Despite economic shifts, travel services boosted tourism in 2024, with receipts exceeding €21 billion, the Bank of Greece reported.
- Tourism receipts hit €21 billion during January-November 2024, reflecting a healthy travel services balance.
- November’s current account deficit narrowed by €31.8 million compared to 2023, settling at €3.2 billion.
- The services surplus grew due to stronger travel services performance.
- Non-resident arrivals rose by 23.6% in November, while corresponding revenues surged by 44.7%.
Tourism Receipts Exceed €21 Billion From January to November 2024
Tourism played a significant role in the economy between January and November 2024, with total receipts surpassing €21 billion. November alone saw notable trends in the current account balance and travel sector, highlighting the importance of tourism-related revenues.
The November 2024 current account deficit saw a slight reduction of €31.8 million compared to the same month in 2023. This brought the deficit to €3.2 billion. While the trade balance worsened due to declining exports (-5.8%; -2.0% in real terms) and rising imports (+2.3%; +3.8% in real terms), the travel services balance saved the day.
The export of goods excluding fuel rose by 2.5% (+3.1% in real terms), while similar imports climbed by 3.5% (+3.2% in real terms).
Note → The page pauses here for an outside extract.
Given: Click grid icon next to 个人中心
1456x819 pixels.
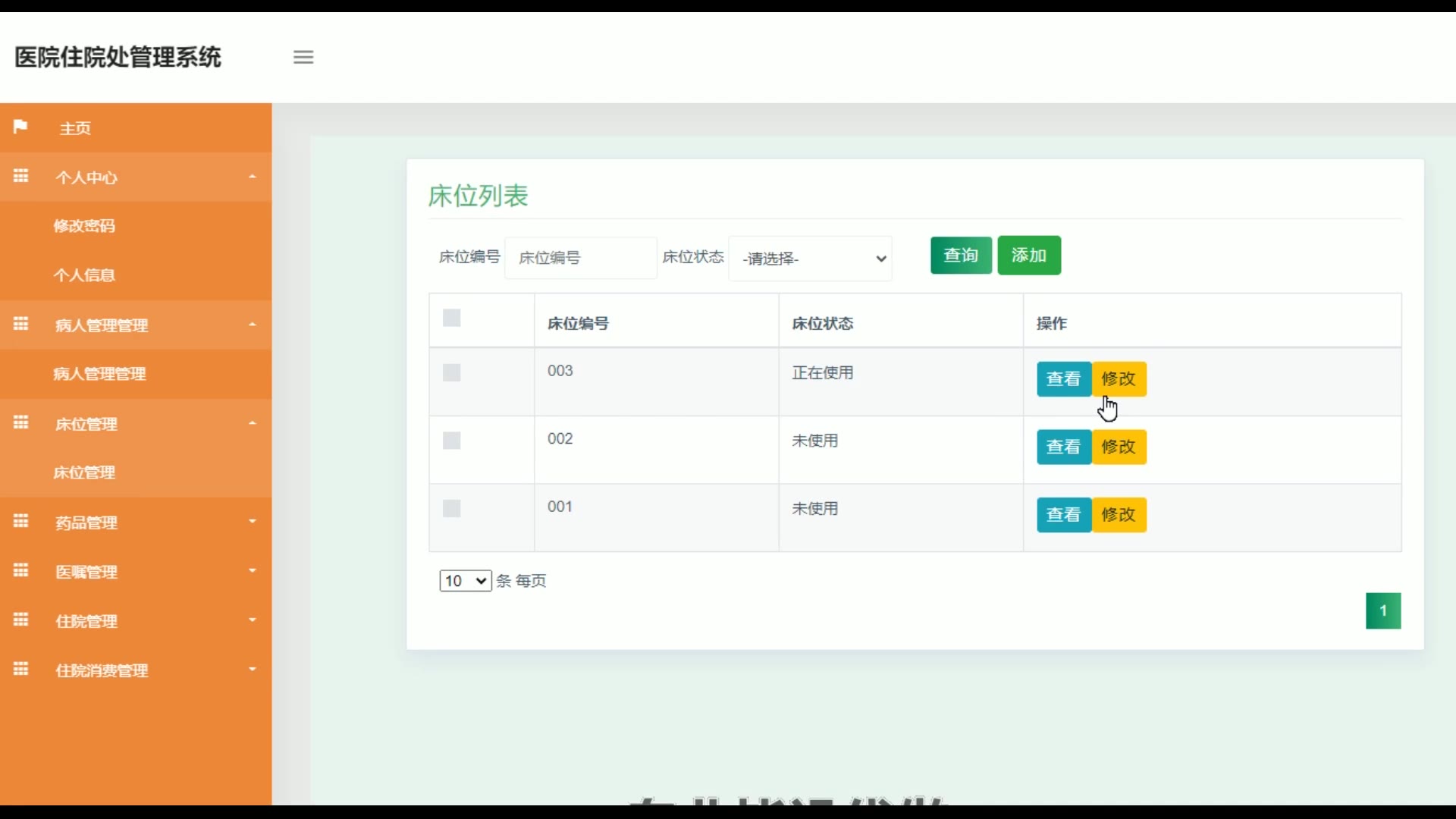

On the services front, the surplus expanded thanks to robust performance in travel services. However, the transport balance recorded a decline during the same period.
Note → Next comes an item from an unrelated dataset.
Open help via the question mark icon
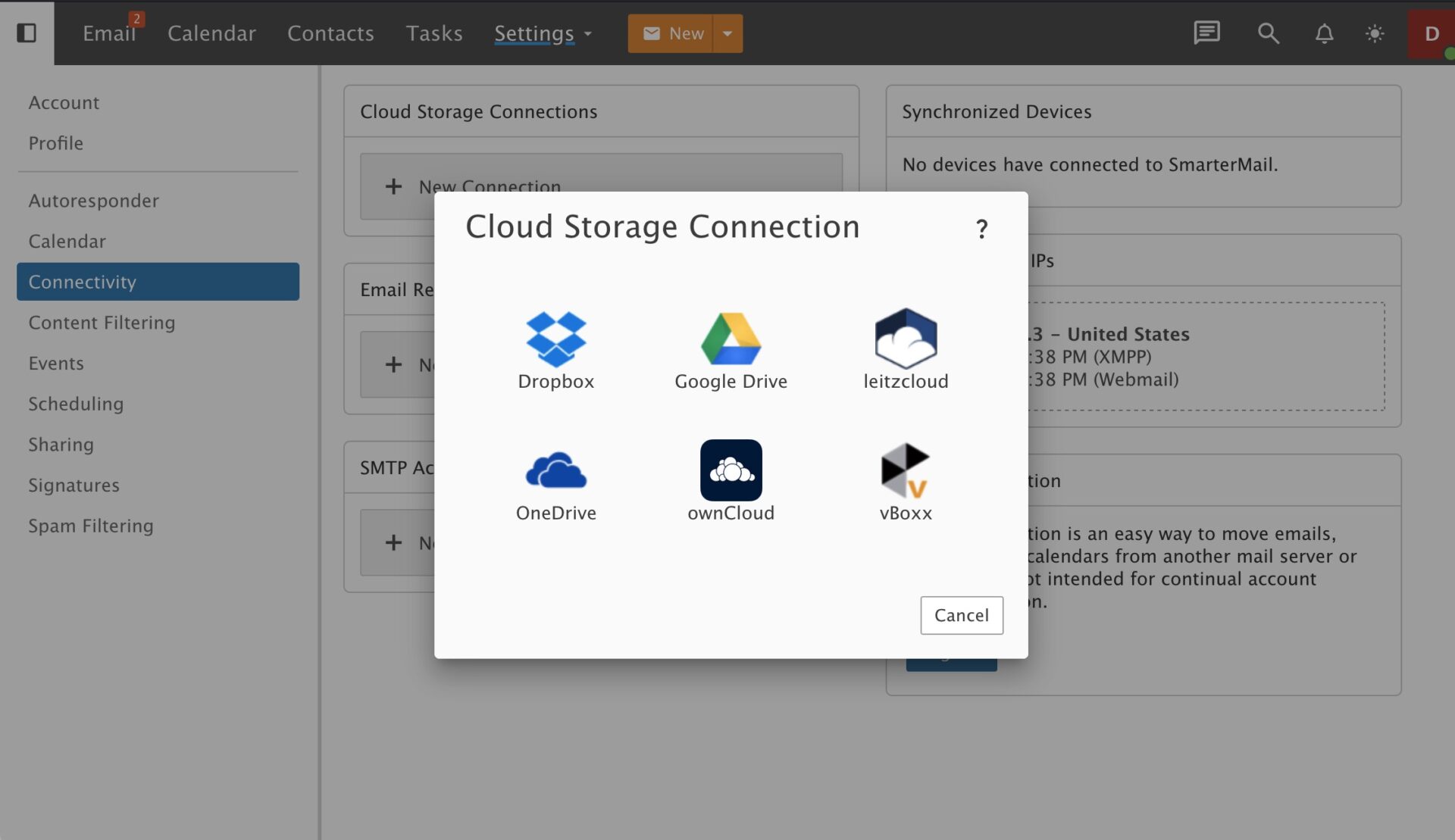Screen dimensions: 1455x840 click(x=981, y=229)
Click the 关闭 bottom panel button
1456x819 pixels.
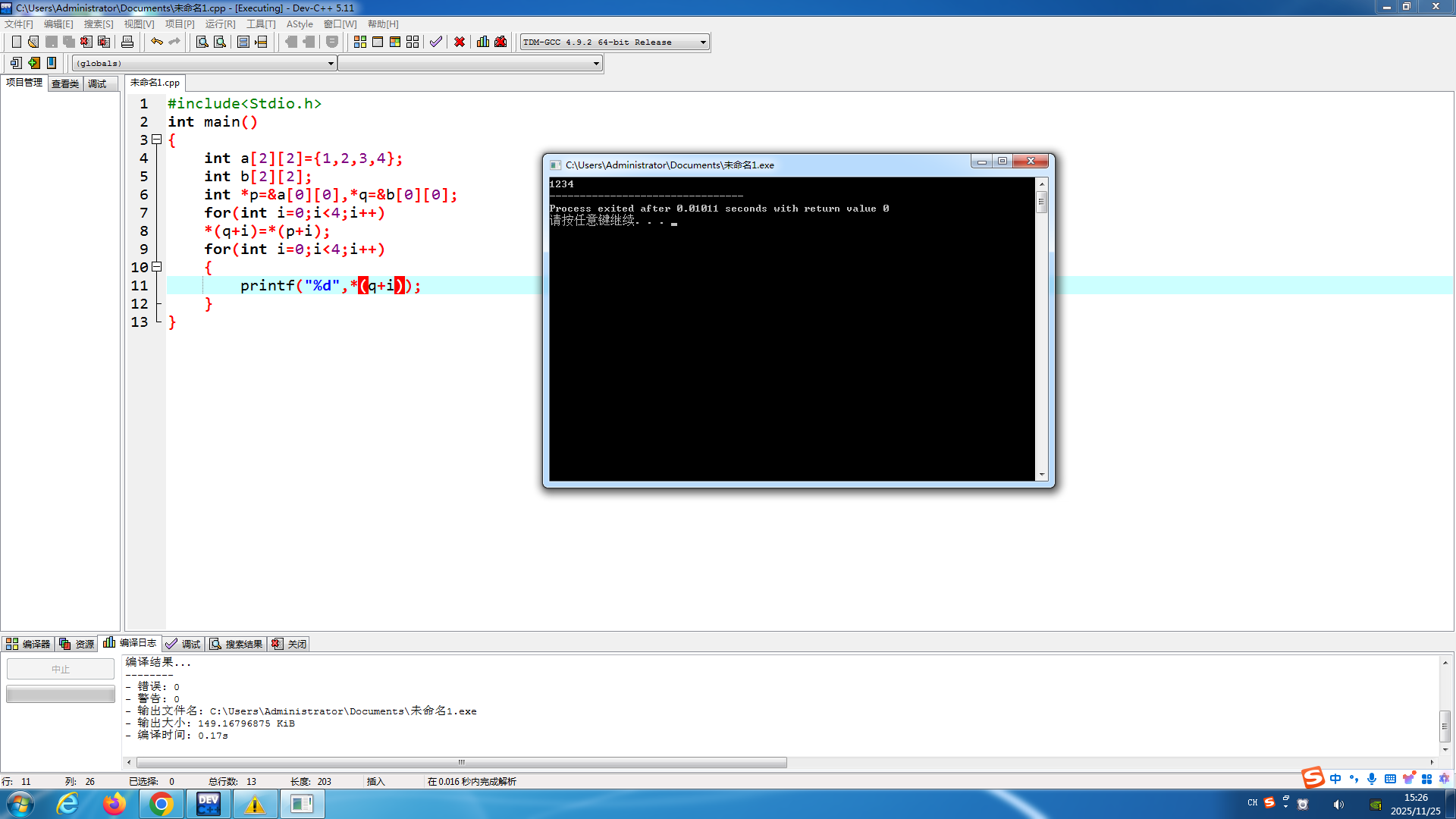click(290, 644)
In November, arrivals of foreign travellers climbed by an impressive 23.6%, with related revenues increasing by 44.7%. The primary income balance also improved, partly due to lower net payments on interests, dividends, and profits, alongside higher net income from other primary sources.
Year-to-Date: The Broader Picture
From January to November 2024, the current account deficit widened by €510.9 million compared to 2023, reaching €11.5 billion. This was mainly driven by a decline in goods exports (-3.6%; -3.3% in real terms) and an increase in imports (+1.5%; +3.0% in real terms). Non-fuel goods exports saw a marginal rise of 0.1%, while similar imports grew by 4.2% in nominal terms.
Despite these challenges, the services balance surplus grew, with travel services as a key contributor. Non-resident tourist arrivals rose by 9.7%, while associated receipts jumped by 4.9% during the 11 months.
Primary income saw a deficit increase due to shrinking net income from other categories, though this was somewhat offset by lower payments on profits, interest, and dividends. Secondary income, on the other hand, reported a more than twofold growth due to higher net receipts outside the government sector.
“Tourism receipts exceeded expectations, proving the undeniable influence of international visitors,” officials stated. With travel becoming increasingly appealing, these trends may pave the way for new adventures and opportunities in 2025.